Day One: Amazon makes its presence known at Whole Foods stores

BY Deena M. Amato-McCoy

Amazon found a savvy way to remind customers that it now owns Whole Foods Market.

On its first day as the owner of the natural foods grocer, Amazon positioned its Echo voice-assisted speaker as one of Whole Foods’ featured “Pick of The Season” discounted products. The deal slashes prices down to $99.99 for a full-size speaker, and $44.99 for the Echo Dot, according to The Verge, which highlighted a tweeted photo of the in-store ad.

And as promised, Whole Foods lowered prices on a selection of its best-selling grocery staples across its stores, with the price cuts reportedly broader than the retailer previously announced.
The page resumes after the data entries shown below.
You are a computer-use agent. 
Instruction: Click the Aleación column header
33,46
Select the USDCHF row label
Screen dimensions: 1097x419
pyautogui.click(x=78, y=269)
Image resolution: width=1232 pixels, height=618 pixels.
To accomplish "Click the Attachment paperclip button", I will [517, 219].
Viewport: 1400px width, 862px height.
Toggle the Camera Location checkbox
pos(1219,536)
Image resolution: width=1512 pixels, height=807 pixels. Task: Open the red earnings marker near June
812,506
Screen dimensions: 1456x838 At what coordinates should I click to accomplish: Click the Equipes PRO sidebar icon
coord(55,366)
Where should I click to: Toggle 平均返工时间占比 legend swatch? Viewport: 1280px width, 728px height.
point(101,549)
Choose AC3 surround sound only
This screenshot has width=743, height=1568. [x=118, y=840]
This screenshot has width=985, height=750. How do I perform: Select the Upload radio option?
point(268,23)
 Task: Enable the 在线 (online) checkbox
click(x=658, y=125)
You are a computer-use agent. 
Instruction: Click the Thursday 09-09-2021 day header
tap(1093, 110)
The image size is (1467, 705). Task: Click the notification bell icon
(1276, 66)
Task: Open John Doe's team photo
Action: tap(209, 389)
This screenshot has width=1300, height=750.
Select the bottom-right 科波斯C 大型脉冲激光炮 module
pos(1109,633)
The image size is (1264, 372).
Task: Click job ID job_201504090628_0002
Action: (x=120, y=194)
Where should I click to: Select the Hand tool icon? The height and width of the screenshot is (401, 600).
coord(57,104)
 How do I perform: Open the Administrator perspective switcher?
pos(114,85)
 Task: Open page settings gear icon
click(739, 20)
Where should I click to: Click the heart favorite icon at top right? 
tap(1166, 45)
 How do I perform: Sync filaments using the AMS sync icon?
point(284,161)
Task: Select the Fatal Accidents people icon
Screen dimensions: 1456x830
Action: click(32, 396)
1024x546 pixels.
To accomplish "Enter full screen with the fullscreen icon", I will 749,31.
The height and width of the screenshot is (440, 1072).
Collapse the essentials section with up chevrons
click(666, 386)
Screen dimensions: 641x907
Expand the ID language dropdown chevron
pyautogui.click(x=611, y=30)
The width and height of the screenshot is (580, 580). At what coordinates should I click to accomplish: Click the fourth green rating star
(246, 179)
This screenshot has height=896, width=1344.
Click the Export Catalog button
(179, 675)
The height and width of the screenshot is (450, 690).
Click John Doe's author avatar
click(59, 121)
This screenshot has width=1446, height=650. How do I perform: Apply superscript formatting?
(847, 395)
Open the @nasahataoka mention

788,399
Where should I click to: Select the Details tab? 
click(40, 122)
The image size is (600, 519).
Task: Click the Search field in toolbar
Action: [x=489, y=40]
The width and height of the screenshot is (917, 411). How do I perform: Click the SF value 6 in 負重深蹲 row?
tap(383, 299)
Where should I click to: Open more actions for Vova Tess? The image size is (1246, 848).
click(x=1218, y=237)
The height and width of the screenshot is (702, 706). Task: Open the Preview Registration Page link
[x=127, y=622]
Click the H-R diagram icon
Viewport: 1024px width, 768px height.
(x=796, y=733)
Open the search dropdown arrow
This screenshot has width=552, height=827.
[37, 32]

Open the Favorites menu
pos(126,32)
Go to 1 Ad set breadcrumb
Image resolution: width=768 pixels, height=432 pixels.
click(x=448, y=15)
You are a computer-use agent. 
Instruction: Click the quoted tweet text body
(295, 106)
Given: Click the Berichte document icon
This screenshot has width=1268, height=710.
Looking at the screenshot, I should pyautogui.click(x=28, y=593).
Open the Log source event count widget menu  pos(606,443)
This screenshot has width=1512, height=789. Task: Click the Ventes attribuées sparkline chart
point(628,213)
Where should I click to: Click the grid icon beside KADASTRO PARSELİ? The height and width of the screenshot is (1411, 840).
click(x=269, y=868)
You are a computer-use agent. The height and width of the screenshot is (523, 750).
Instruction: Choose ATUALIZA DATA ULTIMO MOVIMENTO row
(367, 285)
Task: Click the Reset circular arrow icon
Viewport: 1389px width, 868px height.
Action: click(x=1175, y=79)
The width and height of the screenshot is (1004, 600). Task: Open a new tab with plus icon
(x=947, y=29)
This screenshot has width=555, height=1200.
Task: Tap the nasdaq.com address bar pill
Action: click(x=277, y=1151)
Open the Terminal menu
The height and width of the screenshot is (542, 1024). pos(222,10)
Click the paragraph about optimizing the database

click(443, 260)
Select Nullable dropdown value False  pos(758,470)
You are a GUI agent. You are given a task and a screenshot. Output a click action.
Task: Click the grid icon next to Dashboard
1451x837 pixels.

Looking ahead, Amazon and Whole Foods’ technology teams will begin to integrate Prime into Whole Foods' point-of-sale system. When the project is completed, Prime members will receive special savings and in-store benefits at Whole Foods. The two companies will continue to invest in additional areas over time, including in merchandising and logistics, to enable more lower prices for Whole Foods customers.

The partnership could also improve Amazon’s returns operation — a process that typically required customers to make trips to the post office or dedicated Amazon lockers.

“These trips include long wait times, and inconvenient locations or hours of operation,” Tushar Patel, CMO, Kibo. "With this acquisition, these friction points will no longer exist, as customers will be able to utilize the weekly trip to the grocery store to also take care of their returns at the same time. Additionally, Whole Foods stands to bring in additional foot traffic by providing the ability to pick up or return in store, which will sway grocery customers who don't typically visit Whole Foods.”